Vorliegender Text:
"""

Drei verschiedene Phasen biometrischer Kontrolle bei einem Stadionbesuch sollen mit dem Test untersucht werden:

  • Einlassphase: Eine fest montierte Kamera filmt die Besucher kurz vor dem Einschieben des Tickets. Bei einem Stadionverbot soll der Sicherheitsdienst dem Fan am Betreten des Stadions hindern.
  • Spielphase: Eine drehbare, so genannte Domkamera nimmt von unten, beim Eis, die Gesichter des Publikums auf. Die Identifikation erfolgt während des Spiels, bei Zwischenfällen wird das Gesichtsbild gespeichert, die Zuschauer können beim Auslass kontrolliert und das Material gegebenenfalls zur Beweisführung genutzt werden.
  • Auslassphase: In ihr kommt eine mobile Kamera mit Funkverbindung zum Einsatz, die Gesichtserkennung erfolgt beim Auslass und im Bedarfsfall steht das Material wiederum zur Beweisführung zur Verfügung.

Mit dem Pilotprojekt wollen die Projektpartner, der IT-Dienstleister Unisys Schweiz, der Schlittschuhclub Bern und der Sicherheits-Dienstleister Broncos Security, herausfinden, ob Gesichererkennung in Stadien im praktischen Einsatz funktioniert. Untersucht wird, wie hoch die Trefferquote bei Identifikationen ist, wie viele Bilder der Sicherheitsverantwortliche am Bildschirm gleichzeitig betrachten kann und wie die Sicherheitsleute vor Ort aufgrund der Vorgänge dirigiert werden müssen.

"""

Datenauszug:
"""

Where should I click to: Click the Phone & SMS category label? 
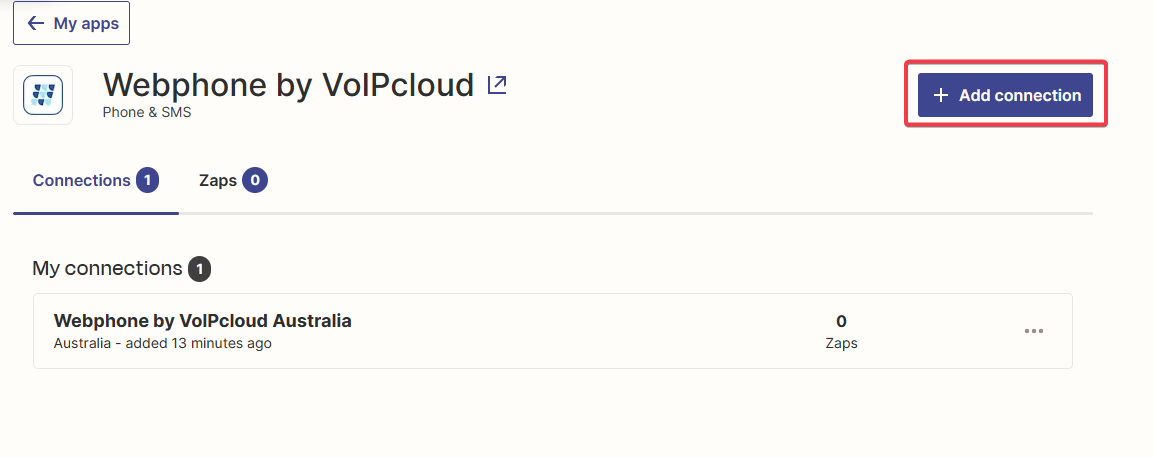coord(147,113)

"""

Aufgabe 1:
Führen Sie sämtliche Projektpartner auf, die der Text zur Gesichtserkennung im Stadion nennt.
Aufgabe 2:
Prüfen Sie, ob die Aussagen (a) bis (c) mit dem Text zur Gesichtserkennung im Stadion übereinstimmen. Antworten Sie jeweils mit Ja oder Nein und belegen Sie die Antwort mit einem wörtlichen Zitat.
(a) In der Spielphase kommt eine fest montierte Kamera zum Einsatz.
(b) In der Auslassphase wird eine mobile Kamera mit Funkverbindung verwendet.
(c) Im Pilotprojekt wird auch die Trefferquote bei Identifikationen untersucht.
Aufgabe 3:
Setzen Sie den Text zur Gesichtserkennung im Stadion im Anschluss an seinen letzten Satz fort.
Das Material wird für die Bearbeitung nicht gebraucht.

Lösung 1:
- der IT-Dienstleister Unisys Schweiz
- der Schlittschuhclub Bern
- der Sicherheits-Dienstleister Broncos Security

Lösung 2:
(a) Nein: „Eine drehbare, so genannte Domkamera nimmt von unten, beim Eis, die Gesichter des Publikums auf.“
(b) Ja: „In ihr kommt eine mobile Kamera mit Funkverbindung zum Einsatz“
(c) Ja: „Untersucht wird, wie hoch die Trefferquote bei Identifikationen ist“

Lösung 3:
Mittelfristiges Ziel des Versuchs ist gemäß Urs Schmied, Direktor Biometrie und Projektleiter bei Unisys, ein einsatzbereites System anbieten zu können, das von den Veranstaltern in den Stadien der Fußballeuropameisterschaft 2008 in der Schweiz und Österreich eingesetzt werden soll. Hooligans sollen so allzeit unter Kontrolle stehen, respektive erst gar nicht in die Stadien hineinkommen. Diese werden sich aber vermutlich einiges einfallen lassen, um die Security an den Eingängen zu überlisten. Daher sollen die Testfreiwilligen auch versuchen, sich unbemerkt Eintritt in das Stadion zu verschaffen.

Noch ist unklar, ob in der Schweiz eine solche generelle Gesichtererkennung aller in die Stadien strömenden Zuschauer überhaupt zum Einsatz kommen darf. Wie der Eidgenössische Datenschutzbeauftragte Hanspeter Thür erläutert, muss für die Erhebung biometrischer Daten im privaten Bereich entweder das Einverständnis der Betroffenen vorliegen oder ein überwiegendes privates oder öffentliches Interesse vorhanden sein. Da es sich um Freiwillige handle, sei das Einverständnis beim Pilotversuch gegeben. Wie es aber dereinst bei einer definitiven Einführung aussehen werde, könne er zum heutigen Zeitpunkt noch nicht sagen.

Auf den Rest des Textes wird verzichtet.